*** RECORD SET Section Begins ***
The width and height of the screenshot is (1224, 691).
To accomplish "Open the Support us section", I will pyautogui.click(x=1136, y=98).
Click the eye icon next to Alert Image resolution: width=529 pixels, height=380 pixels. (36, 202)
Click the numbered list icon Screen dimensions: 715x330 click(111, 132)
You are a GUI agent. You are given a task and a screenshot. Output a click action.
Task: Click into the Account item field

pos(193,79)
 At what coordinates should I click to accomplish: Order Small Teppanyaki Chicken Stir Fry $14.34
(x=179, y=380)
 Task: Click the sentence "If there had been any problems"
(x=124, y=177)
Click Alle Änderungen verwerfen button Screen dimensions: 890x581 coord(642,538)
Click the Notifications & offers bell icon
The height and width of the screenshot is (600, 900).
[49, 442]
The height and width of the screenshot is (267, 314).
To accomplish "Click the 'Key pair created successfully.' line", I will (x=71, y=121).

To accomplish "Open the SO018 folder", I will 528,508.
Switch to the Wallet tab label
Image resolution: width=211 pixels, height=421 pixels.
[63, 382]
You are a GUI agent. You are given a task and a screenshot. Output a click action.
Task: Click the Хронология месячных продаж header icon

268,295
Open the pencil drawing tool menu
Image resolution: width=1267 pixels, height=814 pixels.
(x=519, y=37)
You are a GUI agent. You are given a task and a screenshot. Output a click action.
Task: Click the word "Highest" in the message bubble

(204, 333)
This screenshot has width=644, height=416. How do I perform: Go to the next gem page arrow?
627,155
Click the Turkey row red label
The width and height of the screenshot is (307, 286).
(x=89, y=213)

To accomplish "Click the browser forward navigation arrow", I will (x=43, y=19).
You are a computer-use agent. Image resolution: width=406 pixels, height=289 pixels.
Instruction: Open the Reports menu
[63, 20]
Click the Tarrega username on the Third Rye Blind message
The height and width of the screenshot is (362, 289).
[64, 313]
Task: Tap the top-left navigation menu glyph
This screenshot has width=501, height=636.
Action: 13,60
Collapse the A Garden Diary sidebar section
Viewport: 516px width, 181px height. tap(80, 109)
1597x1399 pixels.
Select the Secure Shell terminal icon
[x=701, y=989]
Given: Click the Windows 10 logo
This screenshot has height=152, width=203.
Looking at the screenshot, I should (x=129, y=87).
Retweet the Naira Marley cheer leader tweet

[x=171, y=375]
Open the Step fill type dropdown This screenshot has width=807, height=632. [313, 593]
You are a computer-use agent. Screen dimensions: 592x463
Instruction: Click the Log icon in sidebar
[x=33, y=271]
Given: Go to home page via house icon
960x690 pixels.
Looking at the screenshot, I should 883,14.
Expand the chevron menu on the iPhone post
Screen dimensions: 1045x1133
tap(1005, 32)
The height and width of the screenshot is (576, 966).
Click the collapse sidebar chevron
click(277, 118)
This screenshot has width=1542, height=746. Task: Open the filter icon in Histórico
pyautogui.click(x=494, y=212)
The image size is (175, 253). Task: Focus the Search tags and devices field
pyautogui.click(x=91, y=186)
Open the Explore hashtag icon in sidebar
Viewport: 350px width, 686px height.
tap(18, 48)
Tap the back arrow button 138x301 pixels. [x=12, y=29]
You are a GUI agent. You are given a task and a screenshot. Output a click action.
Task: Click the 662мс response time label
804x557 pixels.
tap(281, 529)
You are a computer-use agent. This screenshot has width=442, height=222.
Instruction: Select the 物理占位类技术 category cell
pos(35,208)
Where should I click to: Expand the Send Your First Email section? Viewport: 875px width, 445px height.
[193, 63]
*** RECORD SET Section Ends ***
TASK TO COMPLETE> Taking the entries above, print exactly the lines starting at the line with "Given: Go to home page via house icon" and ending at the line with "Open the Explore hashtag icon in sidebar", both included.

SOLUTION FOR THIS EXERCISE>
Given: Go to home page via house icon
960x690 pixels.
Looking at the screenshot, I should 883,14.
Expand the chevron menu on the iPhone post
Screen dimensions: 1045x1133
tap(1005, 32)
The height and width of the screenshot is (576, 966).
Click the collapse sidebar chevron
click(277, 118)
This screenshot has width=1542, height=746. Task: Open the filter icon in Histórico
pyautogui.click(x=494, y=212)
The image size is (175, 253). Task: Focus the Search tags and devices field
pyautogui.click(x=91, y=186)
Open the Explore hashtag icon in sidebar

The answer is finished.